## TASKS
1 - Answer these questions about the post on Trump's speech at CIA headquarters:
(a) On what day of the week did Trump give the speech?
(b) What did Trump at one point call members of the intelligence community?
(c) What was behind Trump as he stood before the room?
2 - Write what comes next in the post about Trump's speech at CIA headquarters, picking up after its final sentence.

══ QUOTED PASSAGE

If You Thought It Was Strange That The CIA Was Cheering Trump, You Were Right

If You Thought It Was Strange That The CIA Was Cheering Trump, You Were Right
This post was published on the now-closed HuffPost Contributor platform. Contributors control their own work and posted freely to our site. If you need to flag this entry as abusive, send us an email.

Trump appears to bring his own laugh track and cheering section with him to events and some social media accounts are getting scrubbed when they point that out.

If you saw President Trump’s speech at CIA headquarters on Saturday, you may have questioned or been surprised that the attendees were applauding, cheering, and laughing at some of the comments and claims he was making. It may have seemed odd that an organization that should be non-partisan and is married to facts with more intimately than nearly anyone on the planet would react to him as if he were a headlining comedian in Vegas. If you thought any of this was a bit strange, not only were probably right, you also weren’t alone.

“There is nobody that feels stronger about the intelligence community and the CIA than Donald Trump,” the president said, during an elaborate song and dance to dissolve a very real and public feud he had over Russian hacking. At one point Trump had referred to members of the intelligence community as “Nazis” for circulating information that alleged Russian spies had collected blackmail material on him, including a video of him with prostitutes in a Moscow hotel.

Trump then called out the “dishonest media” as he had during the campaign and was seemingly met with cheers and laughter from the crowd.

Trump stood before what was supposedly a room of agents, with his back to the famous Memorial Wall honoring those who have died serving their country. “You’re going to get so much backing from me, you’re going to say, ‘Please, Mr. President, no more backing,’” he said, getting some odd claps and chuckles.

A former top CIA official dismissed the attendee’s apparent enthusiasm for Trump, saying, “They are good, polite people. He’s the president and he is kissing their ass, why wouldn’t they clap?”

════
══ RECORDED INFORMATION

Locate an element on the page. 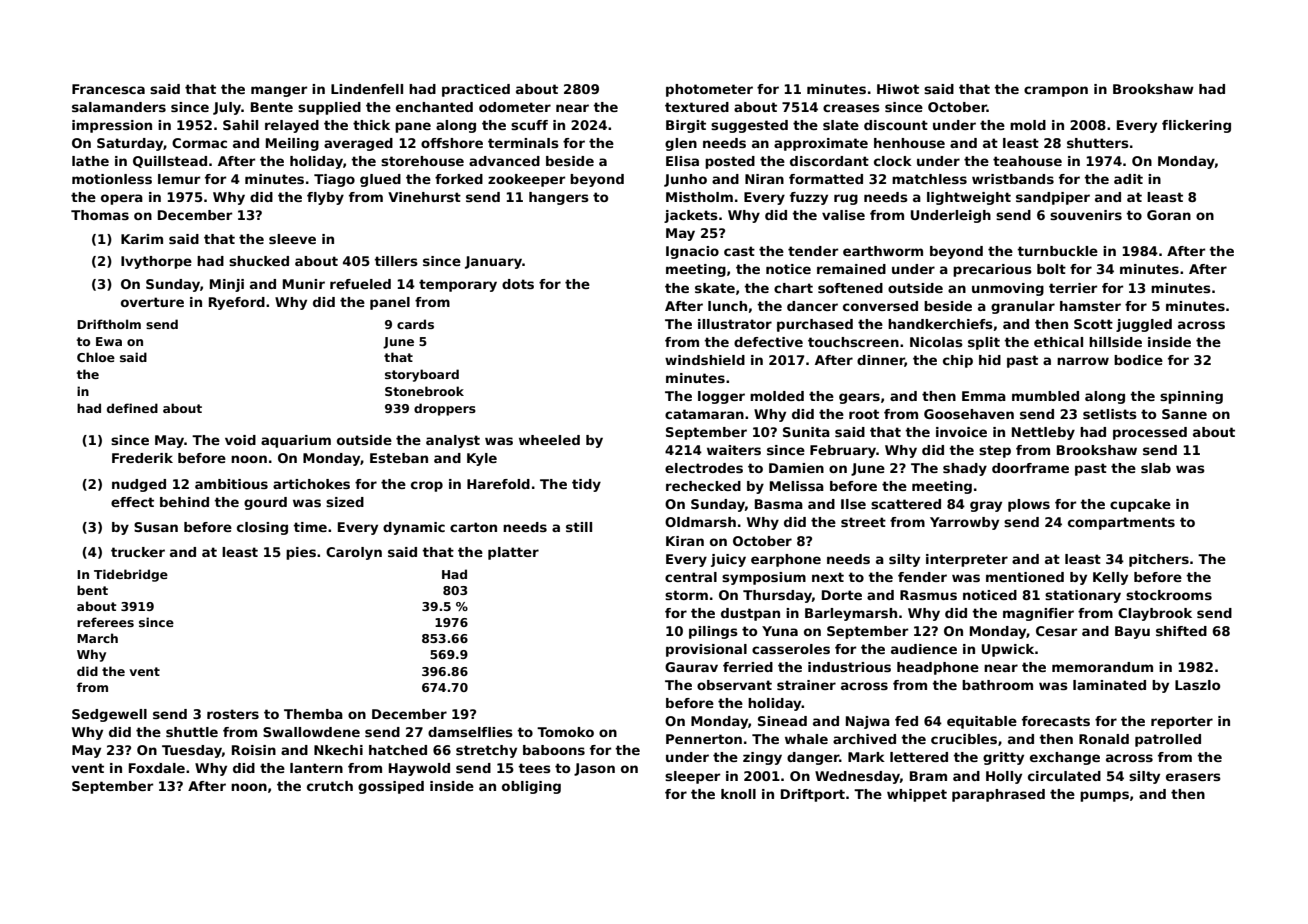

════

## EXPECTED OUTPUTS
1 -
(a) Saturday
(b) "Nazis"
(c) The Memorial Wall honoring those who have died serving their country

2 -
Newsweek reports the following explanation for the laughter and applause:

Trump’s seemingly warm reception might have been somewhat stage-managed, according to various accounts. The Washington Post’s longtime CIA watcher, Greg Miller, tweeted Saturday that the audience was ‘a self-selected bunch: CIA employees who signed up to come in on a Saturday to see the new POTUS. Mostly Trump voters.’ A pool reporter selected to witness the closed event indicated ‘the cheering and clapping was not from the CIA staffers but people who accompanied Trump,’ according to The Post’s fact-checker Glenn Kessler. He later clarified on Twitter that it was ‘unclear who the people on the side were. But the folks in the front apparently did not react until the end.’

Ben Taub, a reporter for the New Yorker also tweeted about the event: “There it is. Trump brought his people to cheer for him and create illusion of CIA support on television.”

That tweet was in reaction to CBS News Senior Producer Robert Gifford’s tweet stating, “More from CNN Prod per pool: ‘...the persons who are on the side...are the ones clapping and reacting. We do not know who these people are.’”

Ben Taub’s verified Twitter account, “@bentaub91,” seems to have been shut down.

Author and comedian, Sarah Cooper, examined the incidents on Medium, in a post titled, “This is Psychological Warfare.”

Cooper writes:

The clapping and laughing you hear in both instances are Trump’s own people, who initiate and get the crowd to follow. They are sycophants who he brings to cheer him on and make it seem like what he’s saying is being well-received. And it’s working. The laugh track was invented to cue the audience to the jokes and encourage laughter in response. But it has another effect: if you hear people laughing and you’re not, you start to question if maybe there’s something wrong with you for not getting it. You might even impulsively start laughing just to fit in, not because you think anything is funny.

The cameras in the room were all fixed on Trump. To protect the identity of the people in the room, cameras were not allowed to pan the crowd, so we have no way of knowing exactly what transpired in that room. We have to rely on the handful of reporters and technicians that were actually in the room.

It would appear however that much like the fake folders he brought on stage earlier this month and the actors he paid to cheer for him at his launch, Trump travels with an entourage to laugh at his jokes and cheer when he utters comments that would normally cause sane people to gasp.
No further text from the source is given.